#### [Task to complete]
Please reproduce the lines of the records below from the one holding "The height and width of the screenshot is (733, 653)." through the one holding "Task: Toggle the checkbox labeled 77", inclusive, skipping all pictures.

==== Records shown

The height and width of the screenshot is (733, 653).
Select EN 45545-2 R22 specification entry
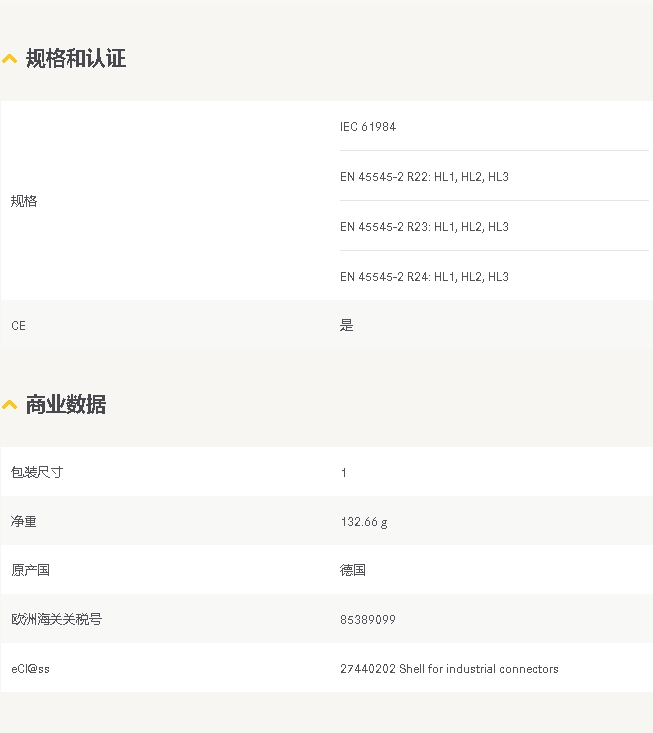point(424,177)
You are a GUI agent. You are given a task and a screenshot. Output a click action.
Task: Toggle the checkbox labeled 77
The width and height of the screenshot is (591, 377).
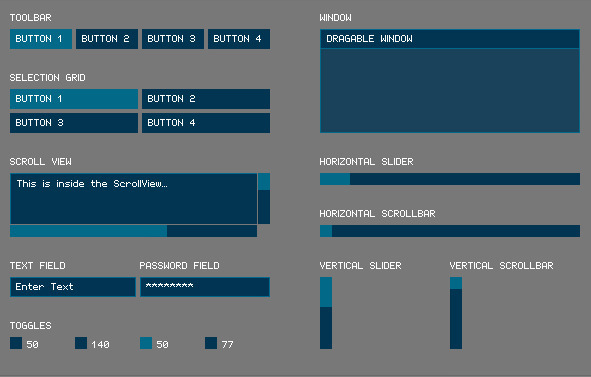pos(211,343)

========
==== Records shown

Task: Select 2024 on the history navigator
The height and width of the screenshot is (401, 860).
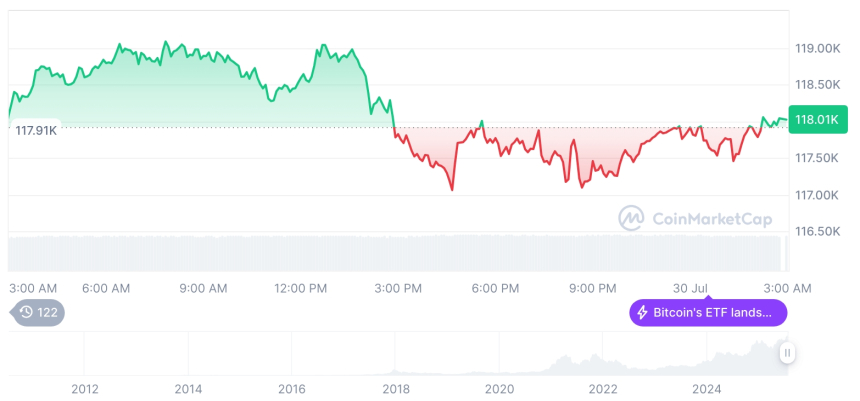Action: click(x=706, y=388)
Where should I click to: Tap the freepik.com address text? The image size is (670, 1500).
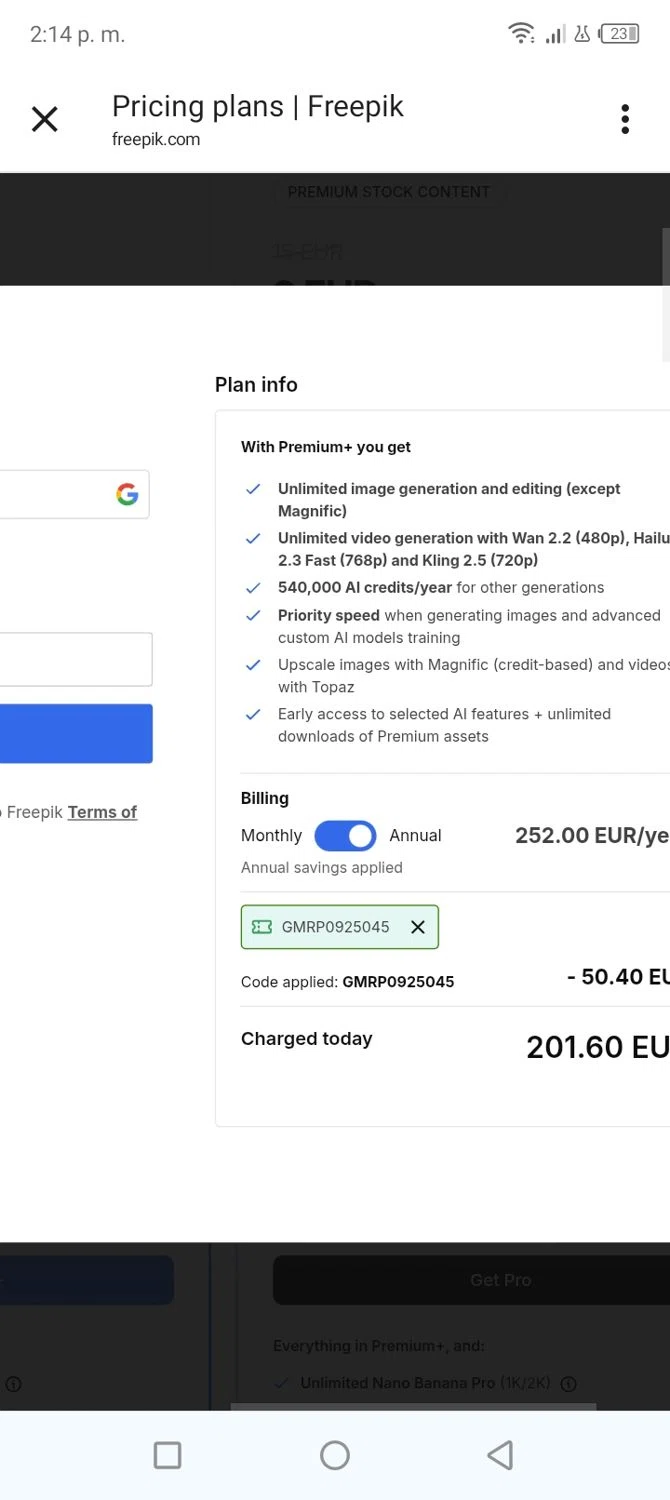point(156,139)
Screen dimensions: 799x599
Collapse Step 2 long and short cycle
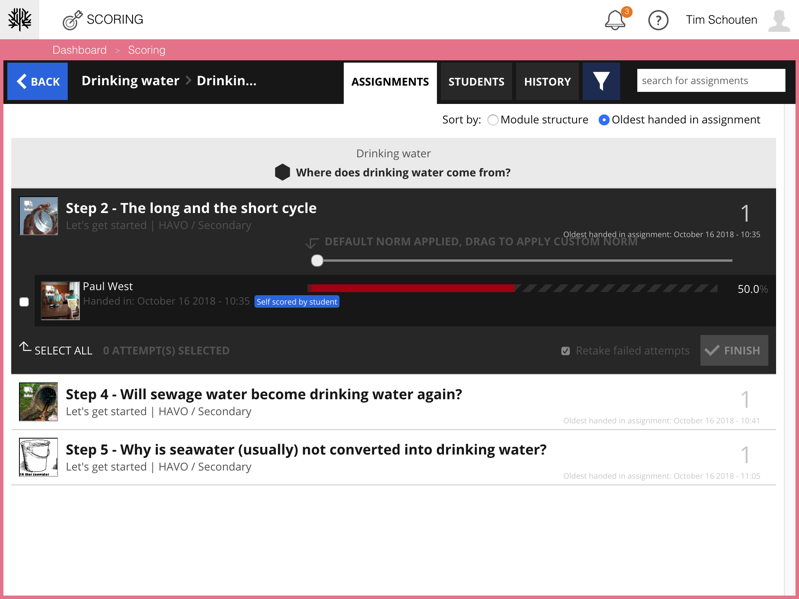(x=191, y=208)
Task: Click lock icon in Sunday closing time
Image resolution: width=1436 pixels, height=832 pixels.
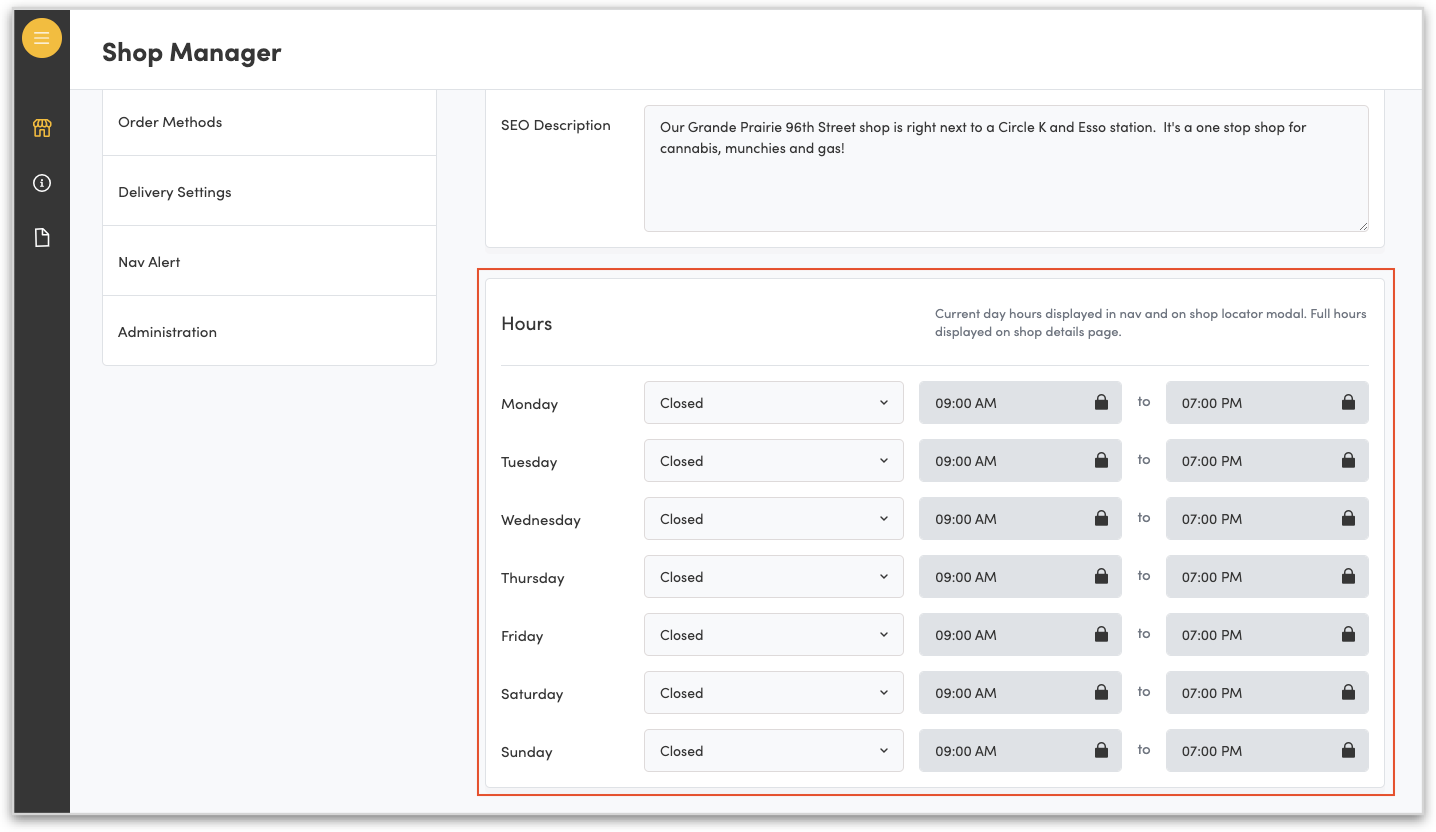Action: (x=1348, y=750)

========

#### [Task solution]
The height and width of the screenshot is (733, 653).
Select EN 45545-2 R22 specification entry
point(424,177)
You are a GUI agent. You are given a task and a screenshot. Output a click action.
Task: Toggle the checkbox labeled 77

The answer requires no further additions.